== Prompt ==
Where in the material does the word "Image" appear? Copy each line that has it.

== Data for the task ==
-=-=-

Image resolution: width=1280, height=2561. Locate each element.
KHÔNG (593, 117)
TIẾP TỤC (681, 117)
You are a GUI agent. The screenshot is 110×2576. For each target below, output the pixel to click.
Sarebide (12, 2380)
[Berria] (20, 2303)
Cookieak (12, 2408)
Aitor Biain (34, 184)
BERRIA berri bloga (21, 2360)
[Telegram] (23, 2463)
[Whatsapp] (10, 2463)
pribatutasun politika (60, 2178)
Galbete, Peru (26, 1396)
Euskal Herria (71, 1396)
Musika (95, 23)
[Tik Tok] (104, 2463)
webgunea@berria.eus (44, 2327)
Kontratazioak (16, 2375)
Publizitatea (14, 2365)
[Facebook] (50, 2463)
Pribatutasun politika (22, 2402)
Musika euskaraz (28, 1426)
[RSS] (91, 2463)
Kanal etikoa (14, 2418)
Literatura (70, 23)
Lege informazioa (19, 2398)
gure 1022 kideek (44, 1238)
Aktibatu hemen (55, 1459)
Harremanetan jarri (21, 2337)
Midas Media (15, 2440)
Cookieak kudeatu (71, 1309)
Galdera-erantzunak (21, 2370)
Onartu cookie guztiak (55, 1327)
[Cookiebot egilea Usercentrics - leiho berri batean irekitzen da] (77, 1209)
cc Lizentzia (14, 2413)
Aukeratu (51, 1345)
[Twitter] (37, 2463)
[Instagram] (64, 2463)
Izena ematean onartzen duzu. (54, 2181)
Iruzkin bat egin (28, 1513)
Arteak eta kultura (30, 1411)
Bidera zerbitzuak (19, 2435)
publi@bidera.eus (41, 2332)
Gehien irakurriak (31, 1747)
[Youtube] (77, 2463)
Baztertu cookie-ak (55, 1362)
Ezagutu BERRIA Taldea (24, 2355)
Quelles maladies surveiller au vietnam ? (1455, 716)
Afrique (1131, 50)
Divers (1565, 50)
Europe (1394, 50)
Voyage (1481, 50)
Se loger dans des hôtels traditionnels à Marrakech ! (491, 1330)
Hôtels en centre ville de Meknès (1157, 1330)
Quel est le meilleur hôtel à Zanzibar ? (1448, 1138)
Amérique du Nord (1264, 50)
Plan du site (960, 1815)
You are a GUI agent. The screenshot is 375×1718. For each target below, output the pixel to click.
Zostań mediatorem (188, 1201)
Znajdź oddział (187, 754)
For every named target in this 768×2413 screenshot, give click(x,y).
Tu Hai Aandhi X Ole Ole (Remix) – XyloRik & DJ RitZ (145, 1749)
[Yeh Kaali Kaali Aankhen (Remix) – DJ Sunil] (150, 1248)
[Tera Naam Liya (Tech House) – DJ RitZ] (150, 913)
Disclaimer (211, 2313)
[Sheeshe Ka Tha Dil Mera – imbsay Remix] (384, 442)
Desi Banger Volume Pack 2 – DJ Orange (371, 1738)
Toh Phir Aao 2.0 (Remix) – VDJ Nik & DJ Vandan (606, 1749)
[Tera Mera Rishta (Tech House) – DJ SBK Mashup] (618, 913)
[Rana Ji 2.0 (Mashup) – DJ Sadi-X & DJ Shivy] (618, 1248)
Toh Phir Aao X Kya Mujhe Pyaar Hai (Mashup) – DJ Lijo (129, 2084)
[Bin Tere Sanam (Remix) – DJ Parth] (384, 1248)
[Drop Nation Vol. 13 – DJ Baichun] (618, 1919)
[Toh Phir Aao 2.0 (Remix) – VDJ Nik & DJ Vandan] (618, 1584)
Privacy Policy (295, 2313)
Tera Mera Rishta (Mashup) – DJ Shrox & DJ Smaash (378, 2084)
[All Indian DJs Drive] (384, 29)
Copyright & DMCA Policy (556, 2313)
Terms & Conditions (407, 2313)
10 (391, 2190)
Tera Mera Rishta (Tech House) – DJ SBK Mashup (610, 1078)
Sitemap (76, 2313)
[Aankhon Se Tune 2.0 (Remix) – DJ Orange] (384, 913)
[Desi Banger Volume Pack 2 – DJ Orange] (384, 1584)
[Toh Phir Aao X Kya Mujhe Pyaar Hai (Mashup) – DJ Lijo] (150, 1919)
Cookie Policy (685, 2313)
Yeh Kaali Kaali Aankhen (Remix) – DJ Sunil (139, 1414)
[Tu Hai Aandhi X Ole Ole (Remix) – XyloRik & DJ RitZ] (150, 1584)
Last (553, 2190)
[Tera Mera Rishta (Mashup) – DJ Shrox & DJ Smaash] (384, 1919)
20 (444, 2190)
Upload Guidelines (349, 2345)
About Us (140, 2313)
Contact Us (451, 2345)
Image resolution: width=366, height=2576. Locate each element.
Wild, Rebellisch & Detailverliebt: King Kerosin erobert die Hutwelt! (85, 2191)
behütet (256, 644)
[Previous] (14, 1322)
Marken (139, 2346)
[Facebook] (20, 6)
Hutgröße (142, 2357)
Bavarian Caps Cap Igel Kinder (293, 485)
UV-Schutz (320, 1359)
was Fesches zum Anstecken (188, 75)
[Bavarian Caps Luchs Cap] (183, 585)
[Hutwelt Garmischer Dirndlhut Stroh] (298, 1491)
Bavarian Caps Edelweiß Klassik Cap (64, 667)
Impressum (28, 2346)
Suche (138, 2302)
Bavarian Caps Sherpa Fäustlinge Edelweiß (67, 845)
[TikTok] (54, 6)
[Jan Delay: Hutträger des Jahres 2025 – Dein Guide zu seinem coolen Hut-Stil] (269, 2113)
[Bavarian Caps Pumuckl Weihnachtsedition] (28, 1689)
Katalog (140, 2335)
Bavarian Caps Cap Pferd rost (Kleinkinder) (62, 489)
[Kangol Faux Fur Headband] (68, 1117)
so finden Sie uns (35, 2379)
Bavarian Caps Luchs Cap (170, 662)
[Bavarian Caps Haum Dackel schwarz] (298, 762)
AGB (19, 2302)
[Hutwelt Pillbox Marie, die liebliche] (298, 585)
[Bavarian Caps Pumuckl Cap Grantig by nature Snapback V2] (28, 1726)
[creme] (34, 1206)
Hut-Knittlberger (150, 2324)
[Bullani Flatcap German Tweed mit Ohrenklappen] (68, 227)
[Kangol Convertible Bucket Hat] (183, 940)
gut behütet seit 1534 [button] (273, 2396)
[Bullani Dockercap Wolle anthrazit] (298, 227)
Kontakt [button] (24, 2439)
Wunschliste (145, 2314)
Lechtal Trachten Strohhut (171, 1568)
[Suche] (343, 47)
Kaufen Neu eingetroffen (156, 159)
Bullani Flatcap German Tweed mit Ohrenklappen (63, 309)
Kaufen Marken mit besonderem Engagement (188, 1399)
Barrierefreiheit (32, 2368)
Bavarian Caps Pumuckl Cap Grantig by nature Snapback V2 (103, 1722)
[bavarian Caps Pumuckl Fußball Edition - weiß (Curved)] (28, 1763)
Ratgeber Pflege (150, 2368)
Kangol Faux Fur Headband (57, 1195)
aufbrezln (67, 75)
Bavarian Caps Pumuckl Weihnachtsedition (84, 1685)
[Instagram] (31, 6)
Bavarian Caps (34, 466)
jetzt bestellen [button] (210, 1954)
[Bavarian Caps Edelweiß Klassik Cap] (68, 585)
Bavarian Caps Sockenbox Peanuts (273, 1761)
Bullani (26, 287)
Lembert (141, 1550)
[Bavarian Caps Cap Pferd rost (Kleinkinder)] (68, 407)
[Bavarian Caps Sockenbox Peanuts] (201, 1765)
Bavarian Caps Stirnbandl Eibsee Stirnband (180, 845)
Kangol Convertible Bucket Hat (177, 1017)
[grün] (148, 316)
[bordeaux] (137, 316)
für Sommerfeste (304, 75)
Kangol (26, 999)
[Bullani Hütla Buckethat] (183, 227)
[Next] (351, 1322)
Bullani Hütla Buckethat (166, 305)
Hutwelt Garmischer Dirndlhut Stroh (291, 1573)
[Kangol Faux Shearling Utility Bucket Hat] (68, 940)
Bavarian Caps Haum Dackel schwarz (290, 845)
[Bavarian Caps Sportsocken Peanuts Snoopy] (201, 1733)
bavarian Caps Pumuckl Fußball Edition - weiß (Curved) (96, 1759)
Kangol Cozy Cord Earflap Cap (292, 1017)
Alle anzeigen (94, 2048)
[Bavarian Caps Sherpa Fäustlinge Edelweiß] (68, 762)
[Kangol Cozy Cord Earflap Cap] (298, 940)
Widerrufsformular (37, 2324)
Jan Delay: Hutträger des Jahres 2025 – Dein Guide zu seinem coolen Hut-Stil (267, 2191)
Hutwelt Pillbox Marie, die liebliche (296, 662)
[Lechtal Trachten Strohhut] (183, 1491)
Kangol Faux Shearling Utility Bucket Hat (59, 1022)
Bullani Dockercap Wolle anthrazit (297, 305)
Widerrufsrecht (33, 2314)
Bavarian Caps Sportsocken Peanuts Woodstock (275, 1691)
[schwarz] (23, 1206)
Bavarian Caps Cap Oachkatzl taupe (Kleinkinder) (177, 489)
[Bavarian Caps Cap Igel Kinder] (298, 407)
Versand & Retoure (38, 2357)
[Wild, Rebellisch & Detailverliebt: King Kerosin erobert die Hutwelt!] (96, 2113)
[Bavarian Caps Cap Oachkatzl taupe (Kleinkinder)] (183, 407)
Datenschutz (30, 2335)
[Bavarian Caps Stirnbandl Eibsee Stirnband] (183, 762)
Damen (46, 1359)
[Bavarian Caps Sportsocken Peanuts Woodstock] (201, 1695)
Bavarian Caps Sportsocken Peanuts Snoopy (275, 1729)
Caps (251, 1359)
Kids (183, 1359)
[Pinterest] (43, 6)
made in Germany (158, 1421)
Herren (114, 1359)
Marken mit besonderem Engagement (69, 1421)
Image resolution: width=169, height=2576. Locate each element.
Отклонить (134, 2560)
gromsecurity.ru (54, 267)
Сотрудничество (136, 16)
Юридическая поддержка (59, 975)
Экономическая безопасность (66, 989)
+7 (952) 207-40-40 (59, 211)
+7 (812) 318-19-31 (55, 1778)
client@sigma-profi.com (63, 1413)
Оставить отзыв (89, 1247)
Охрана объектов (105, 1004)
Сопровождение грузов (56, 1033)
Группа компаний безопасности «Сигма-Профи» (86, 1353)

-=-=-

== Task output ==
Image resolution: width=1280, height=2561. Locate each element.
Image resolution: width=366, height=2576. Locate each element.
Image resolution: width=169, height=2576. Locate each element.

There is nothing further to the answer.